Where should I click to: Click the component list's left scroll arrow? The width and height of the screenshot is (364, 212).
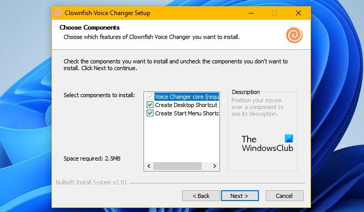(x=148, y=166)
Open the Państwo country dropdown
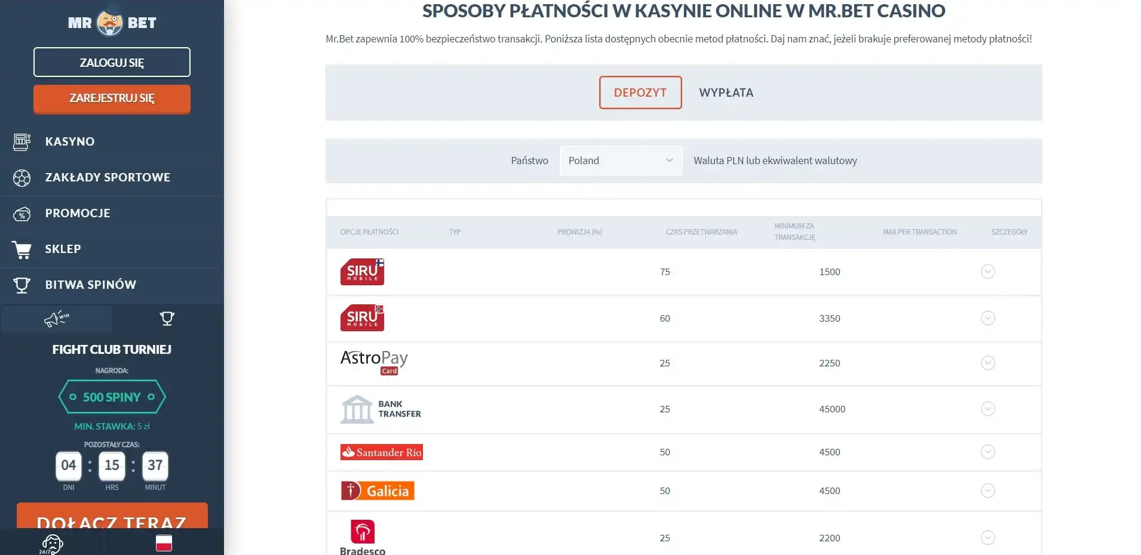Image resolution: width=1141 pixels, height=555 pixels. pos(621,161)
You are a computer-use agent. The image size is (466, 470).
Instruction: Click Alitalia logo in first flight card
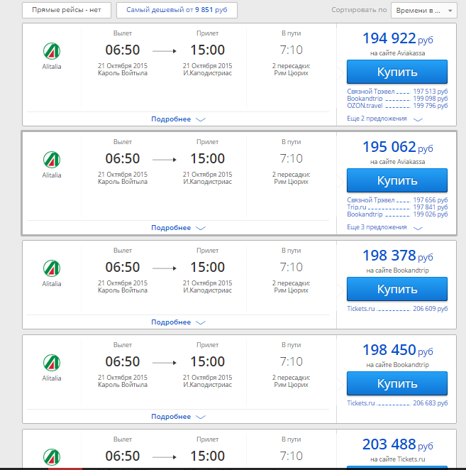click(x=52, y=51)
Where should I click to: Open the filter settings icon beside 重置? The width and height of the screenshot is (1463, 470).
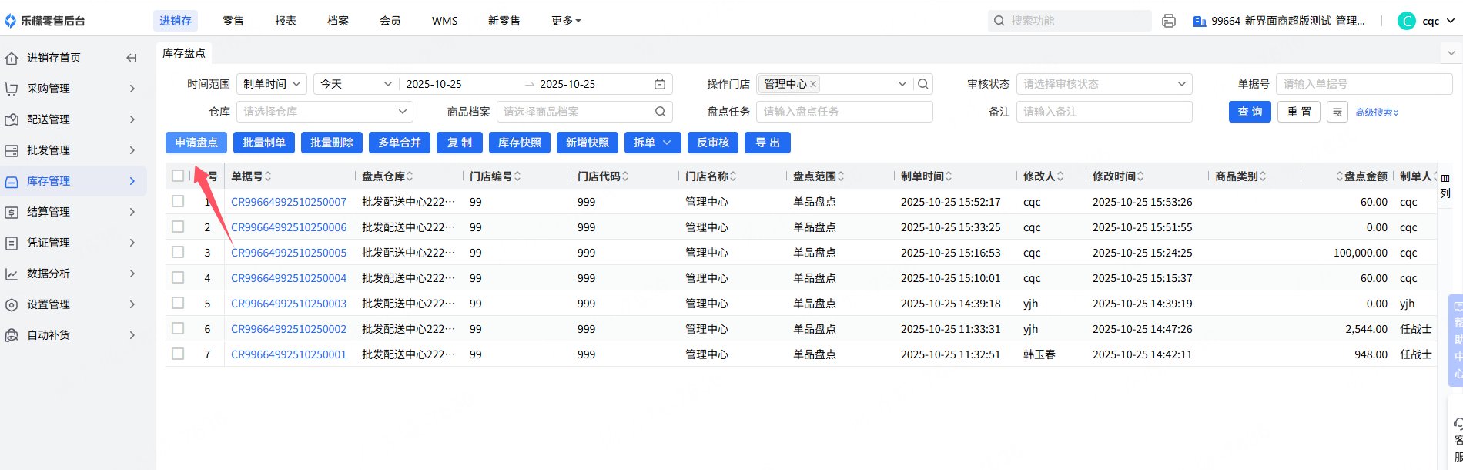point(1337,112)
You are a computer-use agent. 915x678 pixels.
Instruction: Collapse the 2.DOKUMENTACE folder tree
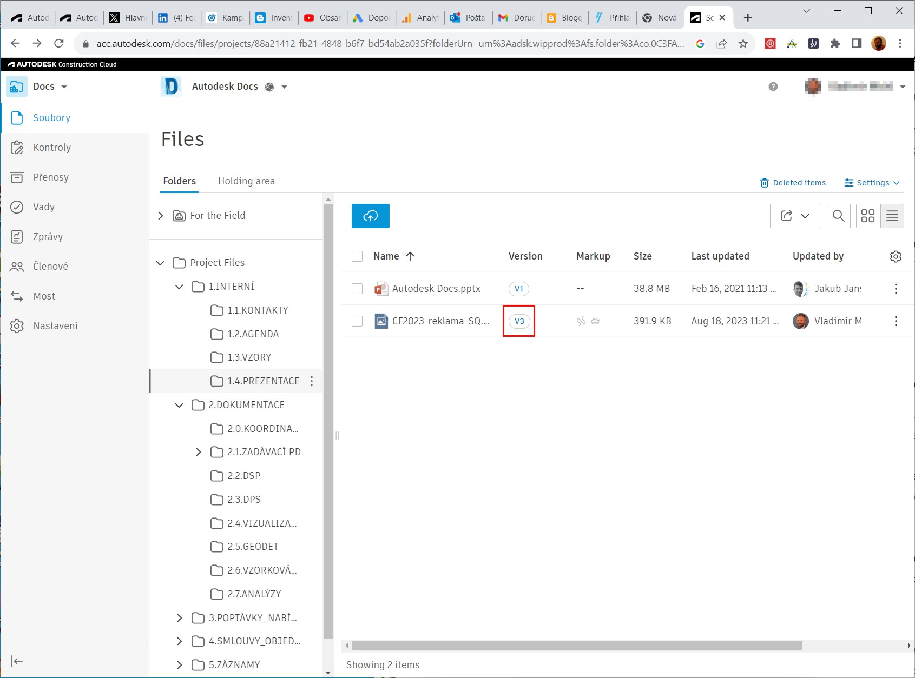pyautogui.click(x=179, y=405)
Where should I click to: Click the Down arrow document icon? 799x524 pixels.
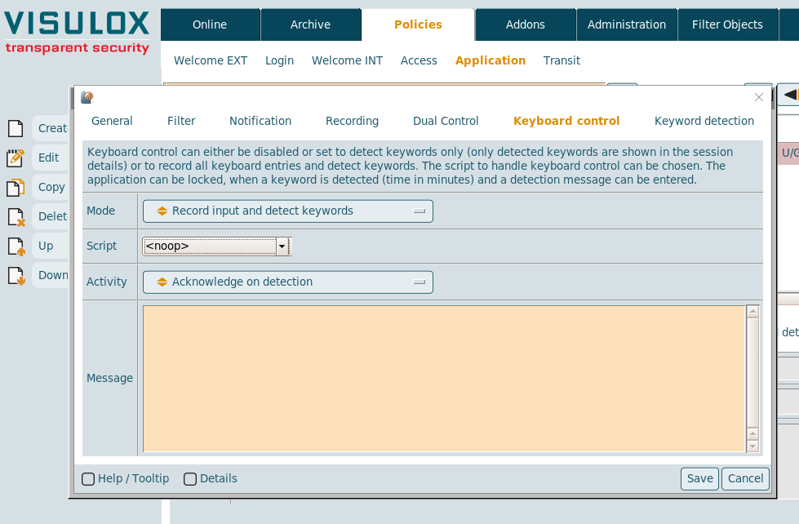point(16,276)
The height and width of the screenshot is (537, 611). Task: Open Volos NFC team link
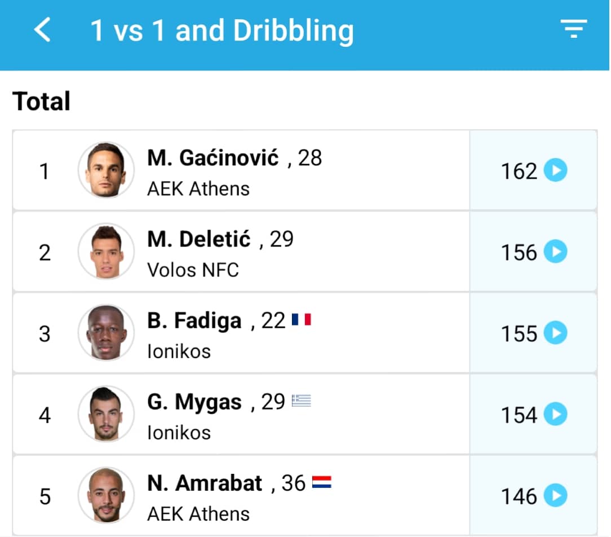tap(193, 270)
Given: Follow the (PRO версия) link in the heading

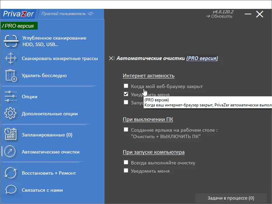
********
### Task to carry out
Starting with the line that holds "The height and", reproduce exactly each line up to and including the last line of the material above, and drop the pictures.

### Problem solution
The height and width of the screenshot is (537, 611). Task: Open Volos NFC team link
tap(193, 270)
Given: Follow the (PRO версия) link in the heading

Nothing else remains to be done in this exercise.